The motion fingerprints that make every Onda animation recognizable — house spring, easing, timing, restraint.

Personality: clean, minimal, calm — Apple-like restraint. Confident, fluid, unmistakable. Never janky, never default-linear, never abrupt, never showy. One clear move per moment.

This is the heart of Onda. The motion fingerprints below — applied consistently across every component — are what make an Onda animation recognizable before any logo appears.

Easing & motion

  • Prefer spring() over linear interpolate for anything that moves position, scale, or rotation. Springs feel premium.

  • House spring config (default unless documented otherwise):

    TSX
    spring({ frame, fps, config: { damping: 200, stiffness: 100, mass: 1 } })

    Smooth, settled, no overshoot. Restraint is the brand — avoid bouncy/overshooting springs. Never reduce damping for a "pop" unless a component explicitly documents why.

  • For opacity/color fades, interpolate with an easing curve — never raw linear for anything the eye tracks. House curve: Easing.bezier(0.16, 1, 0.3, 1) (a restrained ease-out).

  • Always pass extrapolateLeft: 'clamp' and extrapolateRight: 'clamp' to interpolate unless intentionally continuing past the range.

Timing (at 30fps, the house default)

  • Entrances: 18–28 frames (0.6–0.95s). Calm and deliberate, never rushed.
  • Holds: let content breathe generously. Never cut a reveal the instant it lands.
  • Staggered groups (words, lists, items): 3–5 frames between siblings. This restrained stagger is a core Onda fingerprint — present but never frantic.
  • Exits: slightly faster than entrances (12–18 frames).
  • Travel is small. Translate 12–24px, not 80px. The eye should feel the motion, not be dragged by it.

Composition

  • One focal element per moment. If two things compete, stagger them.
  • Compose timing with <Sequence>; never hardcode frame offsets inside a component to fake sequencing.

Use the library, don't re-derive it

These fingerprints aren't just guidelines — they ship as a small, importable motion library so you never reimplement translate-fade for the tenth time. Every Onda component composes these helpers, and you can import the same ones to animate your own elements:

TSX
import { useCurrentFrame, useVideoConfig } from 'remotion';
import { entryFadeRise, DURATION } from 'ondajs/motion';

const frame = useCurrentFrame();
const { fps } = useVideoConfig();
const { opacity, transform } = entryFadeRise({ frame, fps, durationInFrames: DURATION.base });
// spread { opacity, transform } onto the element's style

The choreography vocabulary — entryFade, entryFadeRise (the workhorse), entrySlide, entryScale, heroReveal (one hero per scene), exitFadeFall, stateSwap — are pure functions of frame / fps returning { opacity, transform }, all tuned to the house spring, easing, and timing above. The tokens (DURATION, SPRING_SMOOTH / SPRING_SNAPPY, STAGGER, staggerFrames, HOUSE_EASE) are exported too — reach for them rather than inventing new values.

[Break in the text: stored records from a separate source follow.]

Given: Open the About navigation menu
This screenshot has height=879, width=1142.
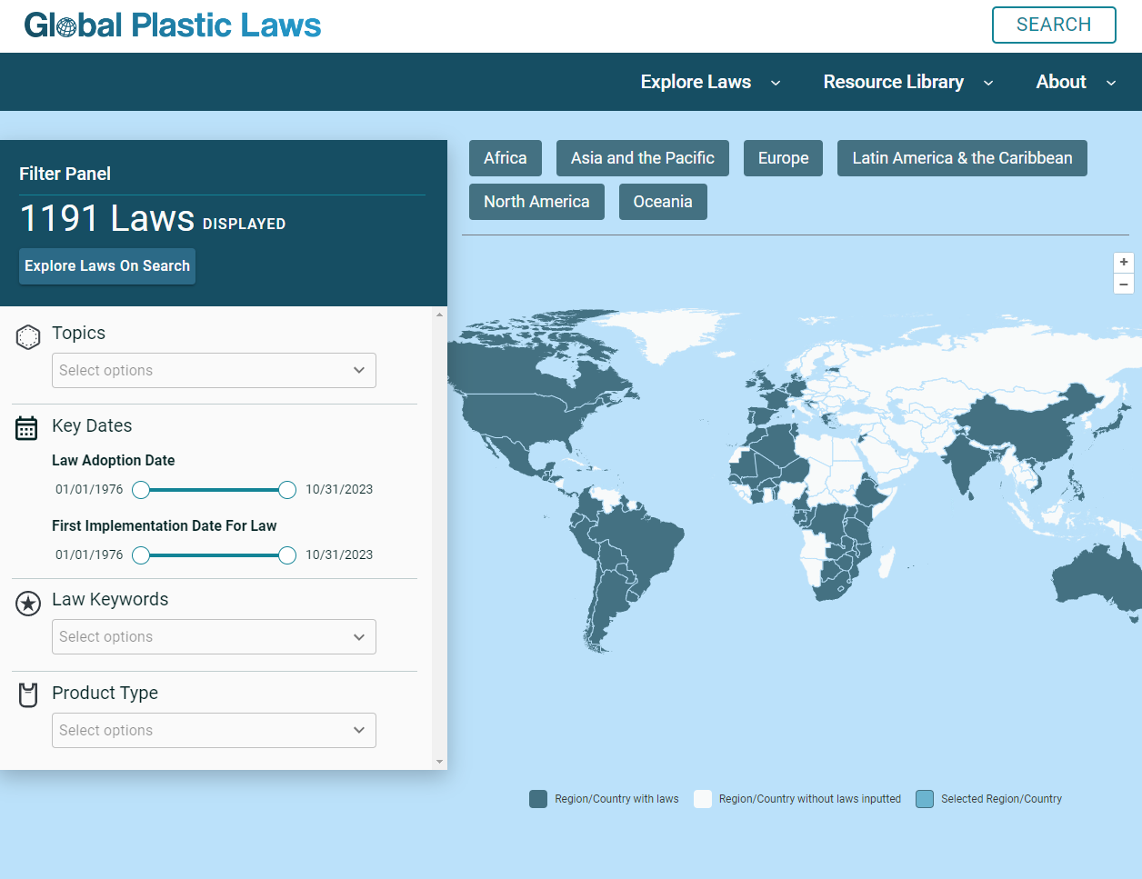Looking at the screenshot, I should click(1075, 82).
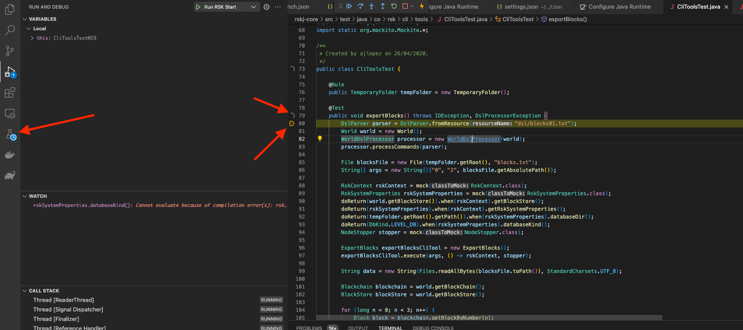Click Step Over in debug toolbar
This screenshot has height=330, width=743.
click(x=360, y=6)
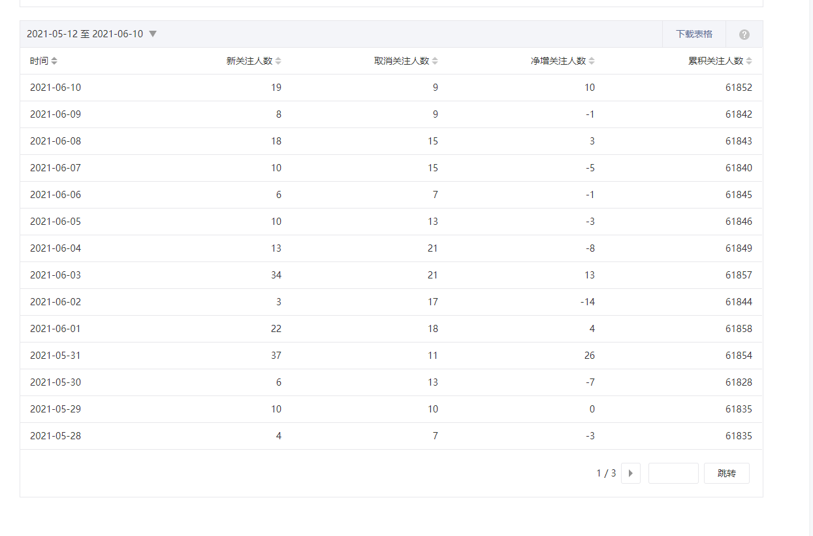813x536 pixels.
Task: Click the 2021-05-12 至 2021-06-10 date range text
Action: pyautogui.click(x=85, y=34)
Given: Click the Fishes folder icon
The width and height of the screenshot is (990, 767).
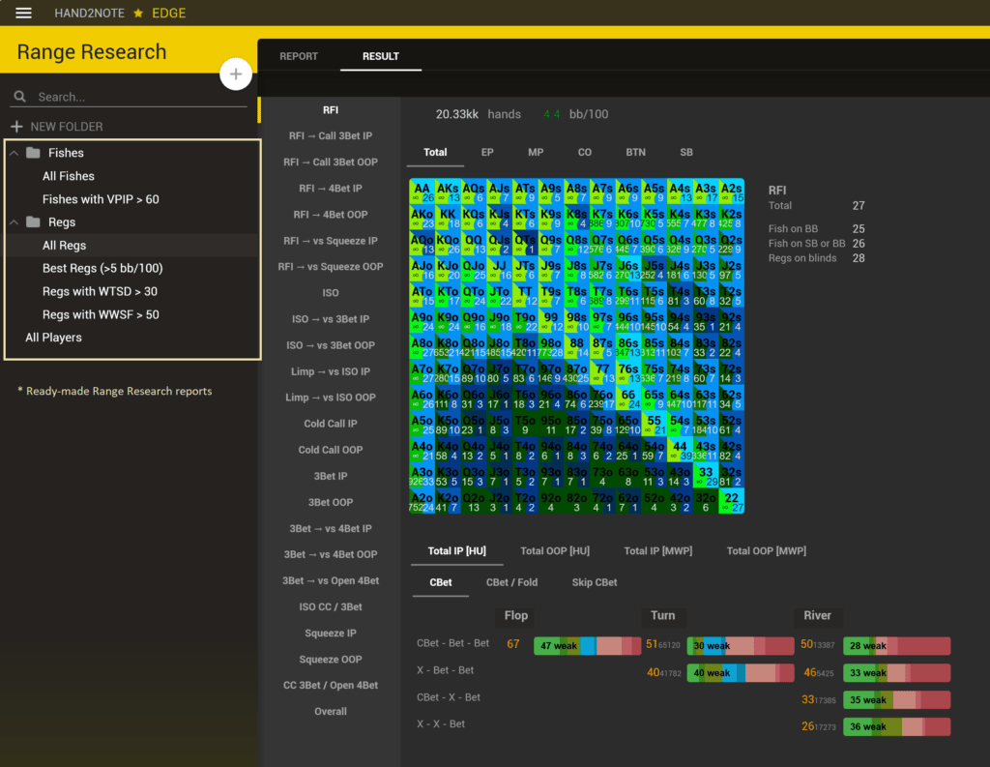Looking at the screenshot, I should [34, 153].
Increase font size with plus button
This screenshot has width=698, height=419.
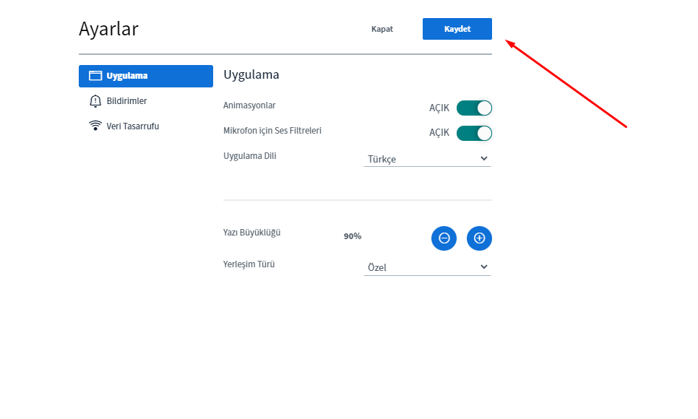coord(479,238)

ondajs/motion is a direct package import (no ondajs add), with react + remotion as optional peer dependencies. See the package README for the full export table.

When in doubt

Make it calmer and more minimal, not flashier. A component that feels busy or bouncy is wrong even if technically correct. Onda's restraint IS the brand.

Unsure about a specific timing/easing value? Default to the house values above rather than inventing new ones — coherence beats novelty.